Required action: From the entries below, output the line with "Where should I click to: Click the Check" and each following line up to and including the line with "The image size is (784, 441).", exactly as written.

Records supplied:
Content starts
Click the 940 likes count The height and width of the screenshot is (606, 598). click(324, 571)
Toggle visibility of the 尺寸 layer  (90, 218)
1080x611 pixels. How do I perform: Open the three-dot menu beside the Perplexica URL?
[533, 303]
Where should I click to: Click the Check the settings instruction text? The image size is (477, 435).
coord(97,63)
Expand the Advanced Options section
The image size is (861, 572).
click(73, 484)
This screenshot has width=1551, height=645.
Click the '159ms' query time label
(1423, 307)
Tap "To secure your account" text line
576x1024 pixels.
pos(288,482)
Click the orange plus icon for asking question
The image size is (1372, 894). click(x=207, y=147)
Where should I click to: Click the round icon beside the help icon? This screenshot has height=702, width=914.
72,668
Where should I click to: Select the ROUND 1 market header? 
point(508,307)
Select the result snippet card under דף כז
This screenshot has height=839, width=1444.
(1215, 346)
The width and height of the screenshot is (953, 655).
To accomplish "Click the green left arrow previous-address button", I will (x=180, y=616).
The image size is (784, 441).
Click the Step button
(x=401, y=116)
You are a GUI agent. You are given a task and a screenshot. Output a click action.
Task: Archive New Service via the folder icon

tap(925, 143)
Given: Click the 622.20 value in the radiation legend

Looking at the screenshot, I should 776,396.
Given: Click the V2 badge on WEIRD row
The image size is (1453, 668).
Content ends
Exercise answer:
Where should I click to: Click the Check the settings instruction text? The image size is (477, 435).
coord(97,63)
Expand the Advanced Options section
The image size is (861, 572).
click(73, 484)
This screenshot has width=1551, height=645.
Click the '159ms' query time label
(1423, 307)
Tap "To secure your account" text line
576x1024 pixels.
pos(288,482)
Click the orange plus icon for asking question
The image size is (1372, 894). click(x=207, y=147)
Where should I click to: Click the round icon beside the help icon? This screenshot has height=702, width=914.
72,668
Where should I click to: Select the ROUND 1 market header? 
point(508,307)
Select the result snippet card under דף כז
This screenshot has height=839, width=1444.
(1215, 346)
The width and height of the screenshot is (953, 655).
To accomplish "Click the green left arrow previous-address button", I will (x=180, y=616).
The image size is (784, 441).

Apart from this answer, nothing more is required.